В эти мрачные дни Шанмеле впервые увидела на глазах своего друга слезы.
– Жалкие мерзавцы, – срывающимся голосом говорил он. – Они мне за все заплатят… да, заплатят.
– Не отчаивайся, поддержка короля поможет тебе добиться справедливости, впрочем, конечно, если он поддержит.
Между двумя партиями развязалась настоящая война: взаимные нападки, язвительные пасквили, оскорбительные куплеты. Расину недвусмысленно угрожали расправой, и никто не знает, чем бы все это кончилось, если бы не вмешательство Великого Конде. Он сделал все, чтобы положить конец ссоре, взяв под свою защиту Расина и его друга Буало-Депрео, которого враги тоже собирались «побить палками», и все вошло в прежнее русло.
Тот вечер, когда «Бургундский отель» наконец заполнился беспристрастной публикой, стал для Шанмеле настоящим триумфом. Из всех Федр она была самой великолепной, выразительной, впечатляющей. Память о ней пройдет сквозь века, а имя актрисы будет навсегда связано с этой ролью, может быть, самой трудной из всех театральных ролей прошлого и настоящего.
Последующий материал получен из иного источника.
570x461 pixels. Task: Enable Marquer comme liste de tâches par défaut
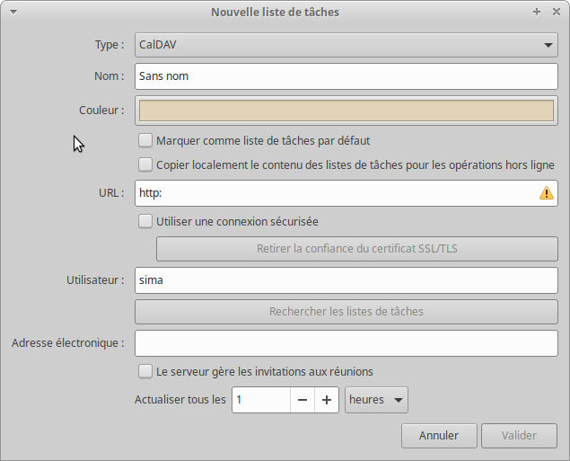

Однако Расин получил удар в самое сердце, тем более что Мария начала от него отдаляться, хотя и оставалась его подругой. Поэт догадывался о зарождавшейся любви актрисы к графу де Клермон-Тоннеру, но что он мог поделать? Во время «войны сонетов» приятели герцогини Буйонской распевали куплеты, намекая на его положение:
В ней, созданной для неги и искусства,
Глубокое укоренилось чувство.
Но кто бы мог предвидеть это горе:
Гром
прогремел, из сердца вырвав Корень!
[114]Расин устал от света, театр ему опротивел, к тому же он помирился с Пор-Роялем. Великий Арно
[115], знаменитый отшельник
[116], и Расин с рыданиями упали друг другу в объятия. Поэт больше ничего не желал, кроме мира и спокойствия в тихой обители. Однажды вечером он распрощался с Марией.
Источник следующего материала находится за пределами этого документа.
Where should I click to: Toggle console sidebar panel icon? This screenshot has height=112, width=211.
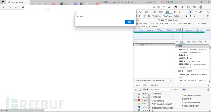click(x=136, y=89)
– Дороги наши расходятся. Не думаю, что мы встретимся снова.
Искренне взволнованная, комедиантка не могла сдержать слез.
– Ты навсегда останешься в моем сердце! – пообещала она.
Но сердце Марии уже находилось далеко от поэта. И сожаление от потери быстро изгладилось. Актрису ничуть не задела новость о женитьбе бывшего друга на скромной, невзрачной и очень набожной Катерине де Романе несколько месяцев спустя. Пути их окончательно разошлись. Однако Мария Шанмеле продолжала быть воплощением театра, от которого Расин все больше отдалялся, чтобы укрепить свои позиции при дворе.